In sum, I decided to ignore all inflectional endings and count not only the verbally tagged tokens but also the nominally and adjectivally tagged ones. Unfortunately, some more problems emerged with -ate. While it was still relatively easy to deal with verbs such as create and debate, which were eliminated on the basis that they have primary stress on <ate>, a major problem occurred with forms that have adjectival or nominal homographs. For instance, discriminate can be a verb or an adjective, estimate can be a verb or a noun. The only way to overcome, if not solve, this dilemma was to use the tagging, in spite of its potential error-proneness.6 Hence, of all types in -ate on the list that were ambiguous between the adjectival, nominal and verbal interpretation only those tokens were counted that were tagged as verbs. Thus, all homographs tagged as adjectives or nouns were excluded from the calculation. For illustration, consider alternate, which entered the list of -ate derivatives with an overall number of 89 verbally tagged tokens, whereas the 70 adjectivally and nominally tagged tokens were erased from the list.

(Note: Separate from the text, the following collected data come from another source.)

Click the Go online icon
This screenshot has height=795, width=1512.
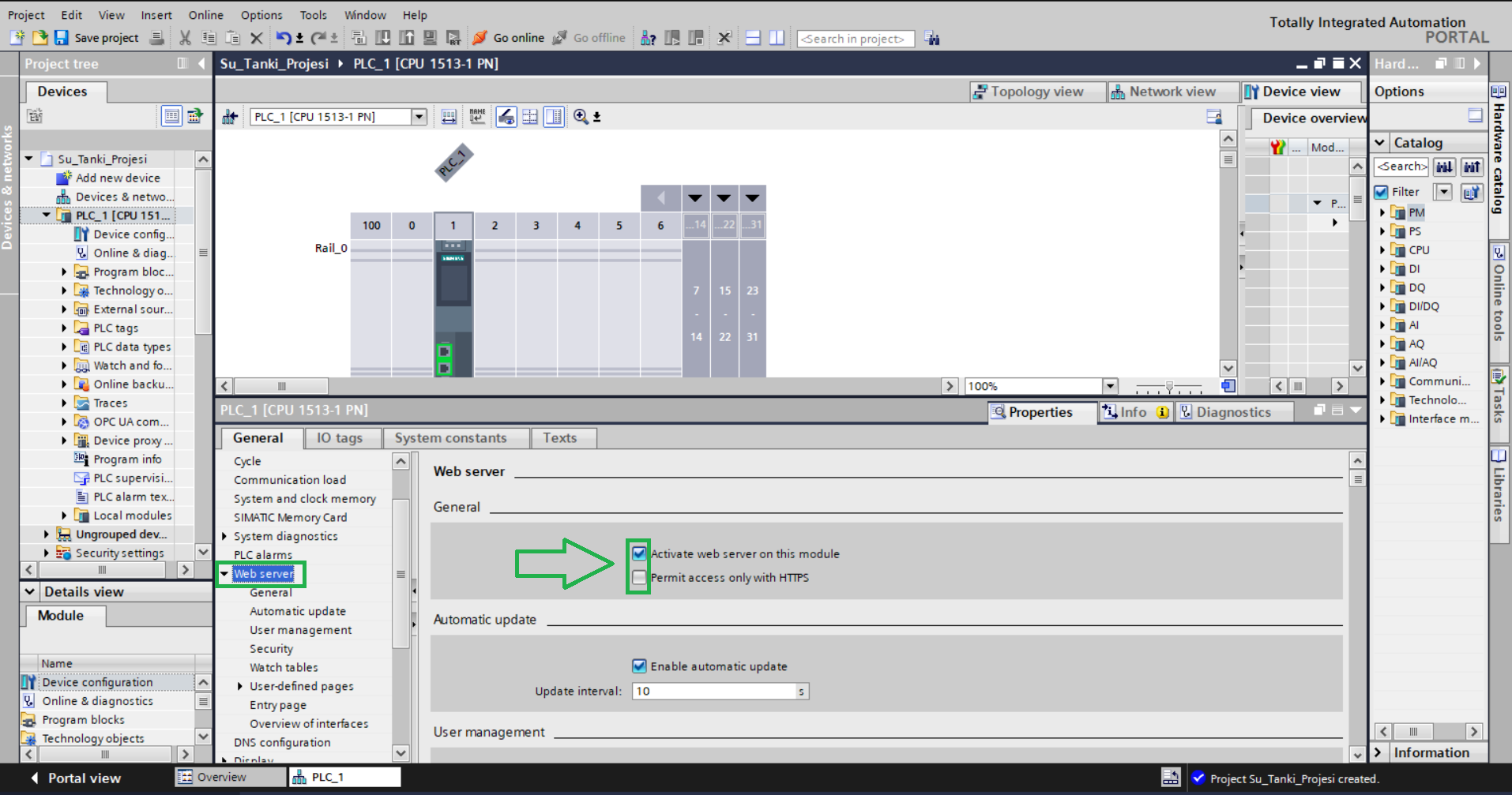(x=480, y=38)
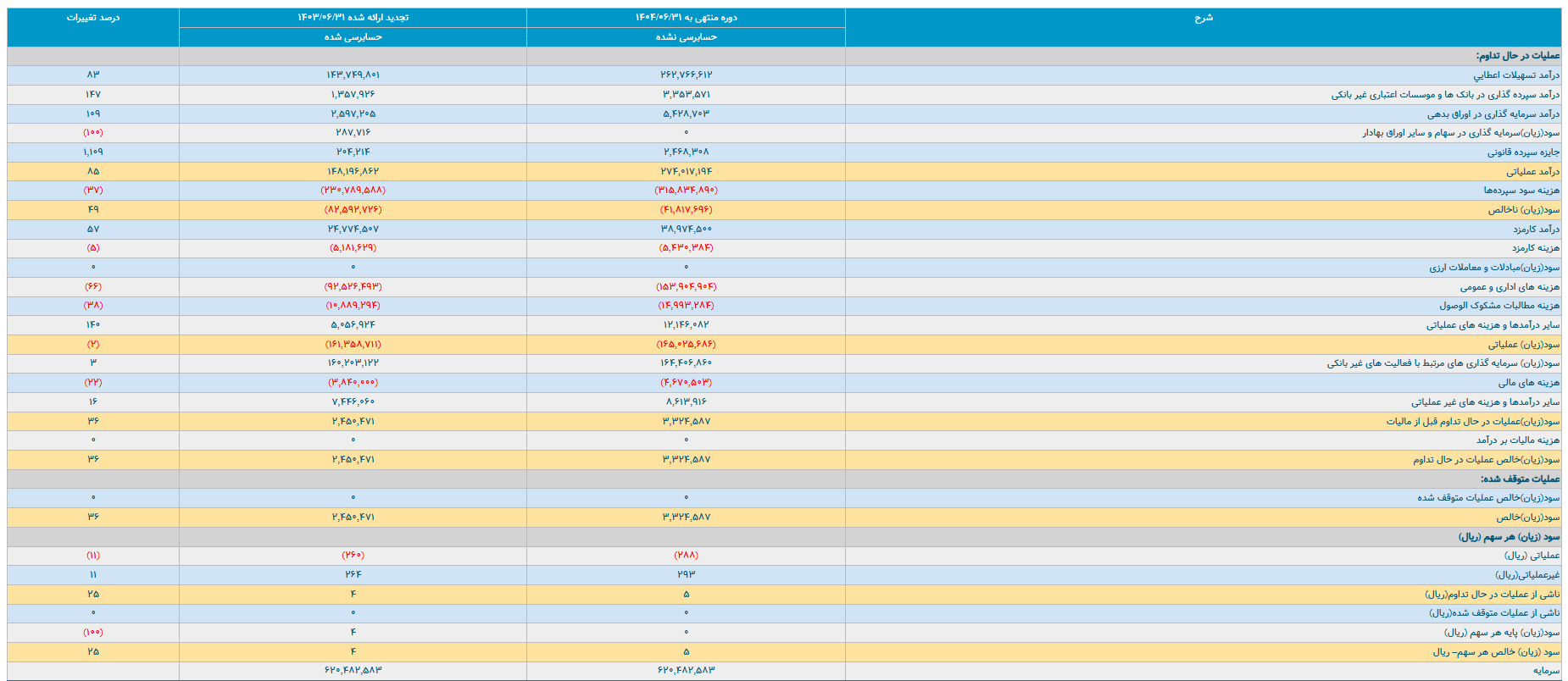
Task: Click the سرمایه row label
Action: (x=1546, y=671)
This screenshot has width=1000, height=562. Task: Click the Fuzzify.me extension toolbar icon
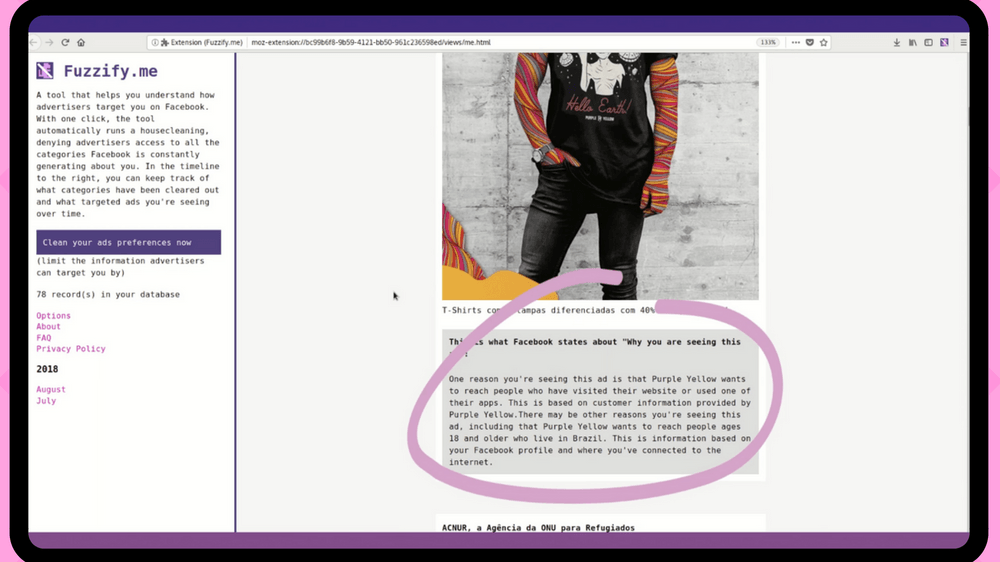[944, 43]
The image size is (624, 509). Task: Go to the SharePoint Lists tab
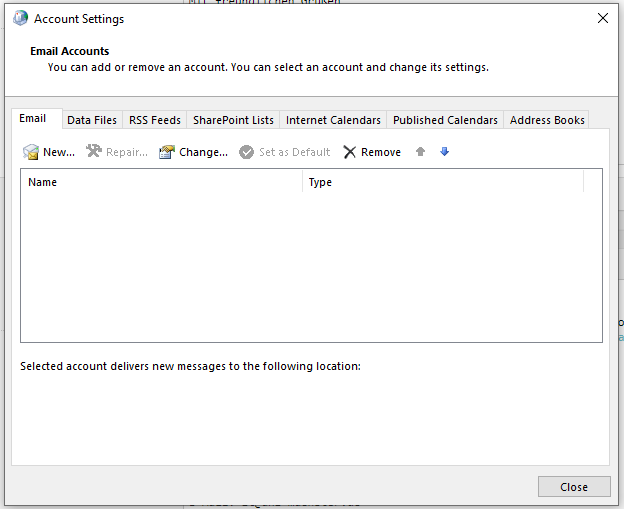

Note that by excluding the nominally and adjectivally tagged tokens of ambiguous -ate words I treated -ate derivatives in a manner slightly different from -ize and -ify words. Thus the exclusion of the adjectivally and nominally tagged tokens that are homophonous with -ate verbs may have led to the exclusion of some tokens of participles of -ate verbs which the tagging program has tagged as adjectival or nominal. This distortion seemed negligible in comparison to the alternative, namely counting only the verbally tagged items for all suffixes, which would have been theoretically less preferable and practically would have meant an even greater reliance on possibly wrong taggings.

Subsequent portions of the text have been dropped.